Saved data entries
════════════════════
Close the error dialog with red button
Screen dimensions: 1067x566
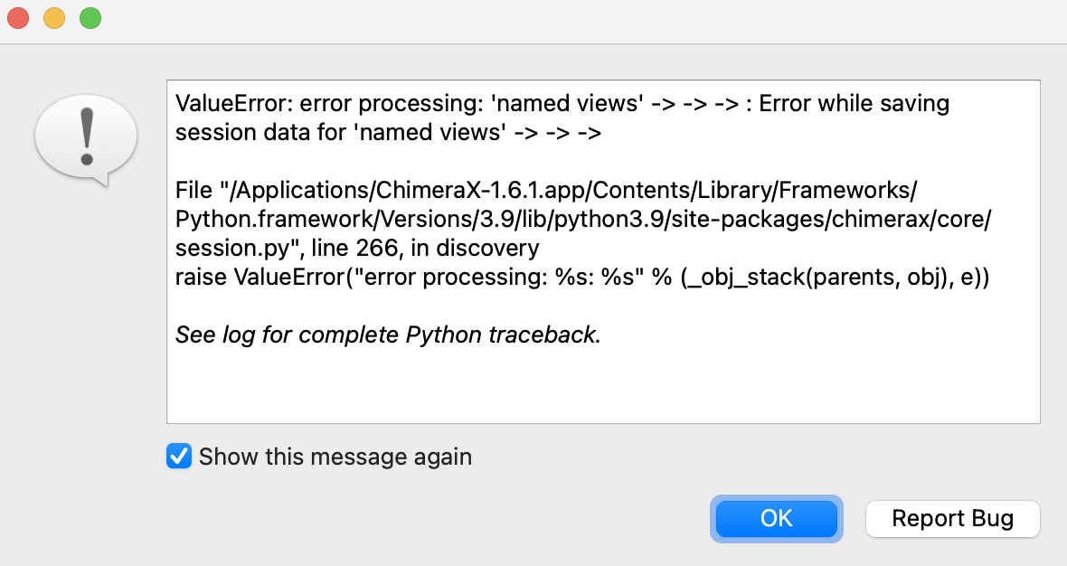coord(18,18)
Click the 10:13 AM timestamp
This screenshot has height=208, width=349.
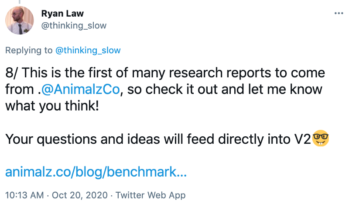(24, 195)
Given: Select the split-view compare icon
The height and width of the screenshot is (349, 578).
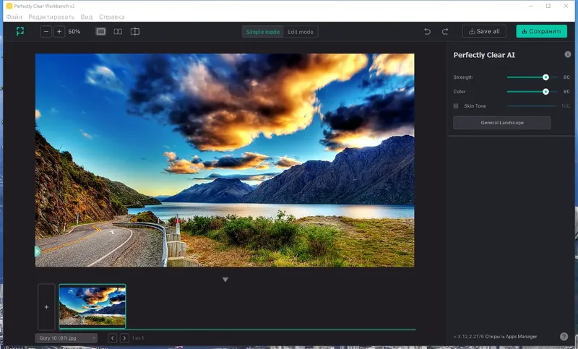Looking at the screenshot, I should tap(135, 32).

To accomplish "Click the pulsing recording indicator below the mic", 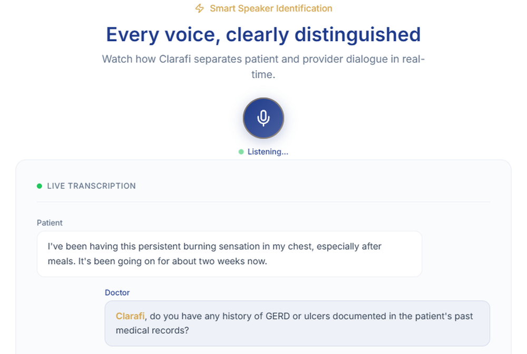I will click(241, 151).
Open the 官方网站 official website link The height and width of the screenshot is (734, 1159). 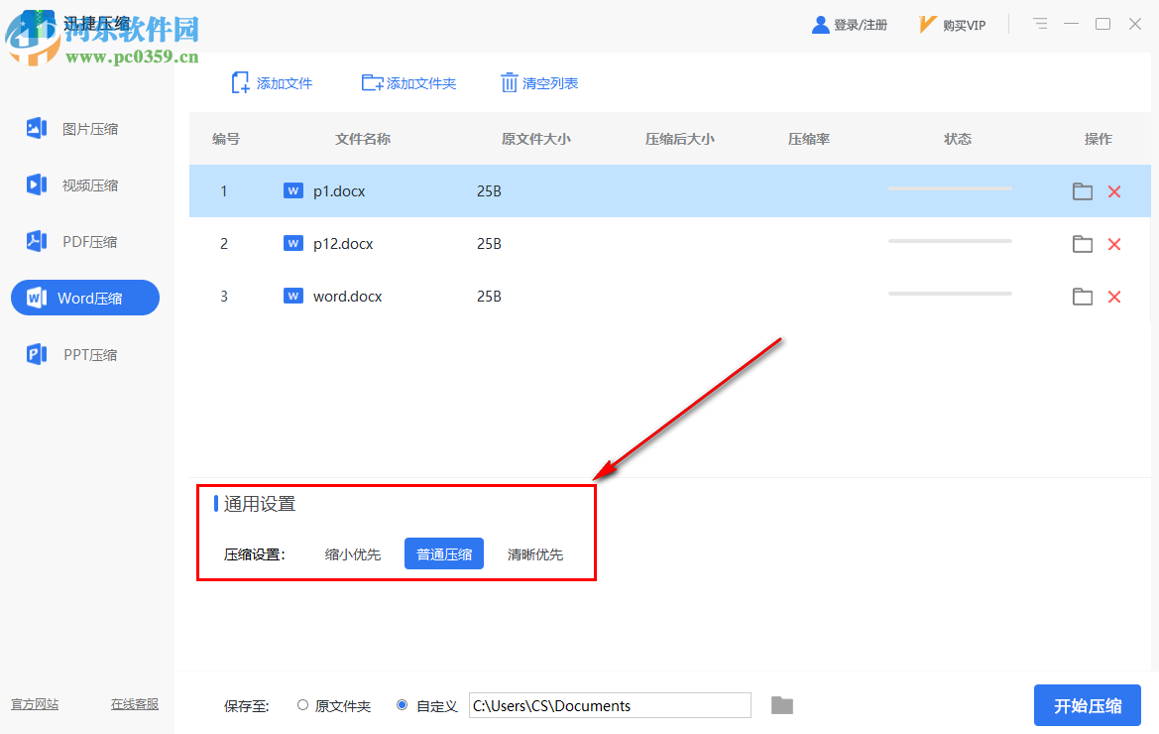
════════════════════
Task description »
Please return only the lines from the top of the data through the line with "Given: Select the split-view compare icon", exactly as written, and drop every picture.

Written solution »
Close the error dialog with red button
Screen dimensions: 1067x566
coord(18,18)
Click the 10:13 AM timestamp
This screenshot has height=208, width=349.
(24, 195)
Given: Select the split-view compare icon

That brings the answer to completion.